Exercise:
Set down exactly the lines below between the line holding "Dolegliwości (248, 175)" and the line holding "Kontakt (67, 347)", inclusive; no other line belongs in the answer.

(Saved entries)
_ _ _ _

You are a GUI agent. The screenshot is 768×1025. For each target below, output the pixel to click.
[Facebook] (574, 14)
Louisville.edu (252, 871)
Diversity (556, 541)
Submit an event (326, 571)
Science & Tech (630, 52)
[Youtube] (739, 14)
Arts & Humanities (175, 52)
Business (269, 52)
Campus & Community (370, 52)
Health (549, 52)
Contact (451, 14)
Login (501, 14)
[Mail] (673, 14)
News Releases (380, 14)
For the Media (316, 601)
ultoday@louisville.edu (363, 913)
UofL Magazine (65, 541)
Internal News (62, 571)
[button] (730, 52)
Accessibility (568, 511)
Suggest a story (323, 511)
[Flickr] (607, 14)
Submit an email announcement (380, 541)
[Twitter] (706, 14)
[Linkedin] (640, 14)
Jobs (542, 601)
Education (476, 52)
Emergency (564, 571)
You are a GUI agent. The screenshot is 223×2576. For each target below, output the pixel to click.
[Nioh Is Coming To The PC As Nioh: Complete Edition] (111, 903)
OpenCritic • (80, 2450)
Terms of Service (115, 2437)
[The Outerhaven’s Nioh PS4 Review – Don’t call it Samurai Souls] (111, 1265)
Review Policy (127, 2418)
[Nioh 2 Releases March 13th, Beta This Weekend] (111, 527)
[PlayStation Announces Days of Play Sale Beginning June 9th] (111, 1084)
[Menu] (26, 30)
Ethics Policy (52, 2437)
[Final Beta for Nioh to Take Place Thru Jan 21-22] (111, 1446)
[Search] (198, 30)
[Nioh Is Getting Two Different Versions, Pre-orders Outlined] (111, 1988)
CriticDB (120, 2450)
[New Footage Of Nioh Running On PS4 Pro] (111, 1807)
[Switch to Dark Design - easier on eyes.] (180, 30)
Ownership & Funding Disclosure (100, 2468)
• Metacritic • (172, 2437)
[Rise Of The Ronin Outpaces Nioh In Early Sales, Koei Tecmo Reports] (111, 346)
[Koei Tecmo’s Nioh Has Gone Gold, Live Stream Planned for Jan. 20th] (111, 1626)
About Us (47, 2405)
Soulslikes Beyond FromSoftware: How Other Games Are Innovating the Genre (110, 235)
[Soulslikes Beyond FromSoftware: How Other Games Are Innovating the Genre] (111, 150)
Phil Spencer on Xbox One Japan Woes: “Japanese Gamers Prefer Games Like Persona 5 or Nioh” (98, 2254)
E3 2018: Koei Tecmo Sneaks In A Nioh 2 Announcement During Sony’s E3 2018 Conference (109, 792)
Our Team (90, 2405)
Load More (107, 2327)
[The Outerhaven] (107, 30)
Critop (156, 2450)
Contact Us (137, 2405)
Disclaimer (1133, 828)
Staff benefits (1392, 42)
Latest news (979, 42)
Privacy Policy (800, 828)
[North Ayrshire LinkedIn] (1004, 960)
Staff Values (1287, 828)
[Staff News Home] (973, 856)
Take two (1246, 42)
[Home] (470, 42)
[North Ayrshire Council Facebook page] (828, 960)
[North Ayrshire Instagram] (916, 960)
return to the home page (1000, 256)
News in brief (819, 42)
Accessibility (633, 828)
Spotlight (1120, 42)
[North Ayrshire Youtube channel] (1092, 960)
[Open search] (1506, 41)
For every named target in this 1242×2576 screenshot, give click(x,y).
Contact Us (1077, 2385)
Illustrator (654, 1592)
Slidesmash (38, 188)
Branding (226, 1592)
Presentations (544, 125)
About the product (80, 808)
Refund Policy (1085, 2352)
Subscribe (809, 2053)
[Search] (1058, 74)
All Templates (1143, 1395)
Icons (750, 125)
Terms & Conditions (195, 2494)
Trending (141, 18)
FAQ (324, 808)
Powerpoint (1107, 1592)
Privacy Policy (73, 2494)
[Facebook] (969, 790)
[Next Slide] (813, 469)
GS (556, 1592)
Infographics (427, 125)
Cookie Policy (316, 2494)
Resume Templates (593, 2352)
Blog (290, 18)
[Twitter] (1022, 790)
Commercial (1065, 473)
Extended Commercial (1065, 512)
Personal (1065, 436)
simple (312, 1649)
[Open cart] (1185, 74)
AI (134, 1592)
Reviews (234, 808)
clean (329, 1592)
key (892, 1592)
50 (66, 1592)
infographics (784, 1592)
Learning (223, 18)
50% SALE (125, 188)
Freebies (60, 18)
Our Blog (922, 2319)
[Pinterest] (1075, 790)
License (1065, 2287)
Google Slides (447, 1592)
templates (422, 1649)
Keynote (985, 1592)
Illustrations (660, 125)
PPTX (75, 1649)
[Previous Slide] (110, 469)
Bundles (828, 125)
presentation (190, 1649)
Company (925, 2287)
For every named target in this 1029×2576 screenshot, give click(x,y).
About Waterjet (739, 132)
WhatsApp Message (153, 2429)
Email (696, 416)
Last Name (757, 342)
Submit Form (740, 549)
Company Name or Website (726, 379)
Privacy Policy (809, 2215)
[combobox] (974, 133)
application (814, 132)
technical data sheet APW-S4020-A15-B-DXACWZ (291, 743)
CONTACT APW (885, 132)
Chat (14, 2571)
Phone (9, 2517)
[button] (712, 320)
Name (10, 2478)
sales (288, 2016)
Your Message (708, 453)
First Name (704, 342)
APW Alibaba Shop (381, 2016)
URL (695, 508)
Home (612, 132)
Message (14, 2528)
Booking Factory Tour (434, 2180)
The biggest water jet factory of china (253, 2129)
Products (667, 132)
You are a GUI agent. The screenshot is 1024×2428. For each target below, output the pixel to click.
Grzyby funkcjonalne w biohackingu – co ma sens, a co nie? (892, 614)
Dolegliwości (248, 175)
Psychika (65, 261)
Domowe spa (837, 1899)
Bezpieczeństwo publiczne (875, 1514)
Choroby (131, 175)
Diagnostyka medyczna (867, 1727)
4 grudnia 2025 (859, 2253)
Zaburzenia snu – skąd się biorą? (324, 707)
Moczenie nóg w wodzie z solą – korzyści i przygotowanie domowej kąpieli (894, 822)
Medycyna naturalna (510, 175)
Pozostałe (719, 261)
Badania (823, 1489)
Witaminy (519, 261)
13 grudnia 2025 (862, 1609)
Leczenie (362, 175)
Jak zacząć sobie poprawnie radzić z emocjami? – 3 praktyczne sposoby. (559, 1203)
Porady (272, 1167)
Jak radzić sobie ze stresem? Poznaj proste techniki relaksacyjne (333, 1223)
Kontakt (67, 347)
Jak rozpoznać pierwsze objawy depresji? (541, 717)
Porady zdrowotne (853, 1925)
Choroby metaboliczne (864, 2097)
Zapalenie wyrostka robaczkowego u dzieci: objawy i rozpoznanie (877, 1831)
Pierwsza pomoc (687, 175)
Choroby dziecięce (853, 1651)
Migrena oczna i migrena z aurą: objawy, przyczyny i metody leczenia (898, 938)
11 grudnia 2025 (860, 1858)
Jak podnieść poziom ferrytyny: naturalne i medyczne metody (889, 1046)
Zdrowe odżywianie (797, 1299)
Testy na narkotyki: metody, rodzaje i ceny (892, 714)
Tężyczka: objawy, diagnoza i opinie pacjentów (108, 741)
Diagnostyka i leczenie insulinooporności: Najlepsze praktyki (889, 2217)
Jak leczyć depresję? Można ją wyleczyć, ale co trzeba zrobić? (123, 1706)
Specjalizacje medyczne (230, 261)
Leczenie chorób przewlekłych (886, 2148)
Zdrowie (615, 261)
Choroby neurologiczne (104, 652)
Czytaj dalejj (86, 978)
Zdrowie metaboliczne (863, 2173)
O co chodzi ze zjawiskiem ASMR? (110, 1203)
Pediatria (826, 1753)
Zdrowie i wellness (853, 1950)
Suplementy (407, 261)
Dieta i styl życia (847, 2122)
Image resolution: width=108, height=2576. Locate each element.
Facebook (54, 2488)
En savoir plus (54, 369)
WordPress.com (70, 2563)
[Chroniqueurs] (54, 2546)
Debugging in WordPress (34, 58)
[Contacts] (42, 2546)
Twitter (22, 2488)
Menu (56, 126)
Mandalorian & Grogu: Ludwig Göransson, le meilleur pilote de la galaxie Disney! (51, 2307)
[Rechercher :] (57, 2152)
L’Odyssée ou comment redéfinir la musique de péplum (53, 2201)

_ _ _ _

Exercise result:
Dolegliwości (248, 175)
Psychika (65, 261)
Domowe spa (837, 1899)
Bezpieczeństwo publiczne (875, 1514)
Choroby (131, 175)
Diagnostyka medyczna (867, 1727)
4 grudnia 2025 (859, 2253)
Zaburzenia snu – skąd się biorą? (324, 707)
Moczenie nóg w wodzie z solą – korzyści i przygotowanie domowej kąpieli (894, 822)
Medycyna naturalna (510, 175)
Pozostałe (719, 261)
Badania (823, 1489)
Witaminy (519, 261)
13 grudnia 2025 (862, 1609)
Leczenie (362, 175)
Jak zacząć sobie poprawnie radzić z emocjami? – 3 praktyczne sposoby. (559, 1203)
Porady (272, 1167)
Jak radzić sobie ze stresem? Poznaj proste techniki relaksacyjne (333, 1223)
Kontakt (67, 347)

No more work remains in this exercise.